ImageGPT

Image GPT: Generative Pretraining from Pixels

Chen Mark, Alec RadfordIlya, Sutskever and Others ICML 2020

Summary:

This paper discusses about the experiments that applies Transformer related sequence generation models (BERT, GPT) into the image domain. It demonstrated the SOTA image generation performance on many image datasets. The pre-training objective of the ImageGPT is to predict the next(GPT) pixel sequence or masked (BERT) pixel given the input pixels. In the previous reviews we have already discussed the architecture details for Transformer, BERT, GPTs. I will mainly focus on introducing the manipulations and design philosophy of the transition. Compared with language model, there is difference here:

Recall that for Transformer structure, the parameter space of the self-attention layer is \(O(dn^2)\) where n is the sequence token number. Even for a 300*300 low resolution RGB image, the parameter space of a single head attention layer for such image would be 81*10^8*3 = 24.3 billion! For comparison, the parameter for a whole BERT Large is just around 340 million. To solve the large parameter space problem for image, the ImageGPT first down sample the 224*224 RGB image to 32*32 pixel. Notice that to further shrink down the RGB value, the algorithm runs a k-512 means clustering to represent the RGB channel to a single dimension. Thus, the final sequence size would be around 900 and the encoding size d is 512, which is acceptable. Notice that there is no mention in the paper for positional encoding for the input. In the ImageGPT, the input sequence is a row of pixel value of an image.

Strength:

The paper first generalize and demonstrate that the Transformer is a general architecture for image sequence. It also conducts a linear probe study here to further analyze the network performance. The finding here is insightful for understanding the imageGPT structure:

The generative performance is related with the model representation quality
The network depth will first increases the representation quality and then degrades it suggesting that the model first tries to learn the image representation in the front layers and then learns the generation for the later layers

Critiques:

The goal of image pretraining model is to learn the representation of the image data.

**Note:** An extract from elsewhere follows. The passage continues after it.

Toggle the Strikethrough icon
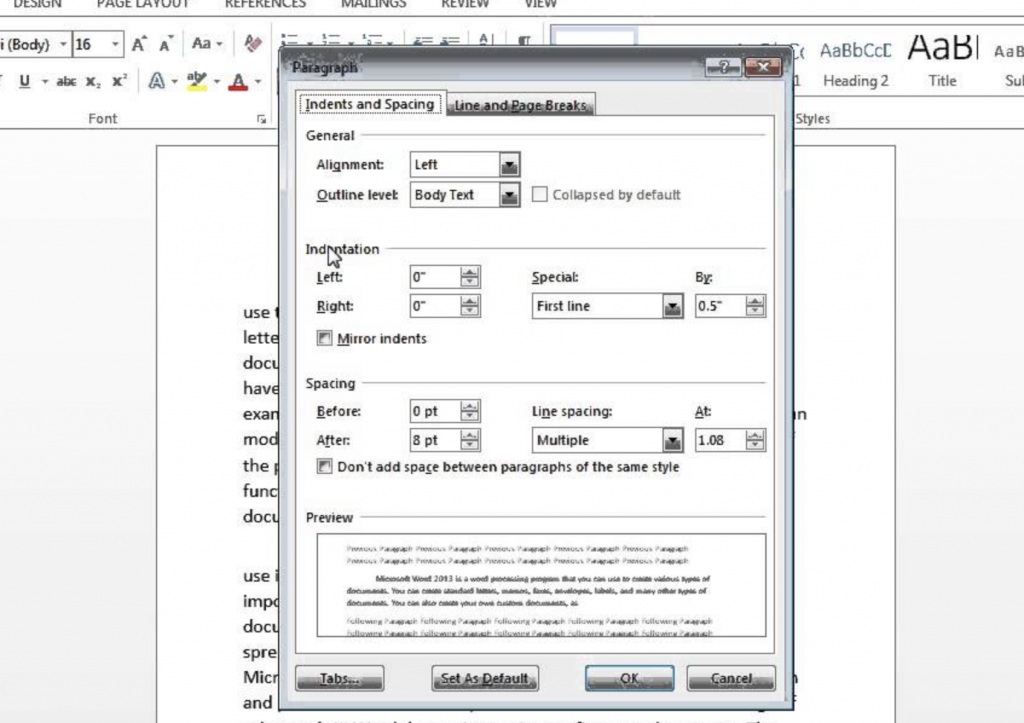Screen dimensions: 1024x723 click(x=65, y=82)
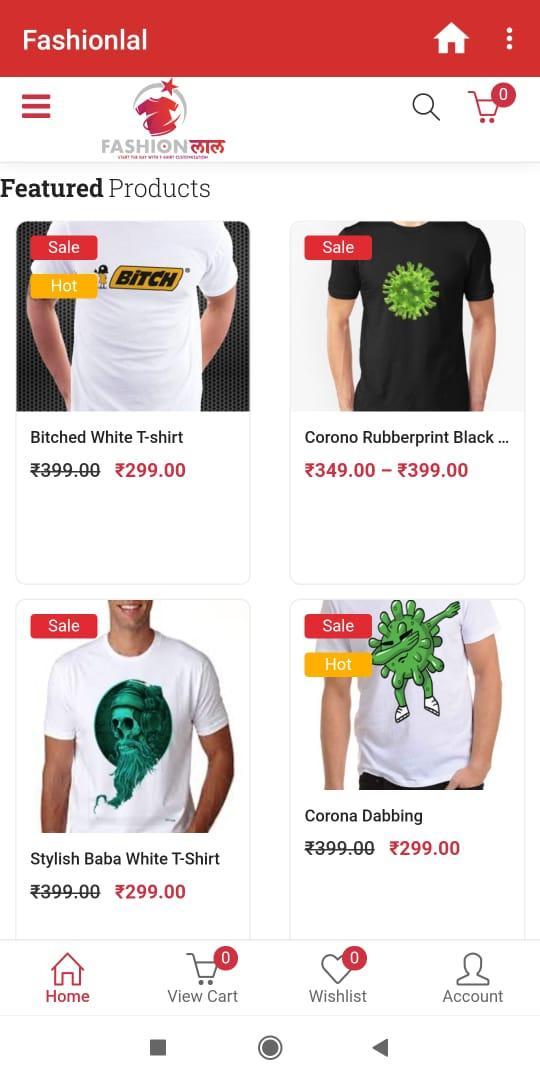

However, as we analyze above, the size of the model is quadratically related with the input sequence length. Thus, they have to down-sample the image to make the model tractable. However, learning from the low-resolution image can’t guarantee it could generalize well to the real-world high resolution image. On the contrary, the CNN structure doesn’t required data down-sampling and could still achieve better performance with half or third size of the parameters.
Inherently, the image data contains the 2D spatial local information. However, resize the input to 1D at the beginning layer undoubtedly complicated the task to make the model harder to synthesize the information across the row. There should be more straightforward encoding approach to better represent the data.
Positional information of the pixel is still a quite important part for a pixel’s semantics. A red pixel inside an apple part of an apple tree image represent the apple. But same pixel value appeared on the leaf part might represent a bug or noise. Encoding the positional information into the pixel representation is meaningful for image generation task and the positional encoding here should be 2D rather than the 1D in the language model.
Due to using 1D pixel sequence as image input, it is inevitable for a pixel token needs to self-attend to several other tokens position in the sequence A better 2D representation way could potentially restrict the self-attention to several local pixels, which could use a local attention and further shrink down the parameter space.
Besides, self-attention is quite expensive for the long sequence, is there any O(n) attention mechanism to lessen the attention burden?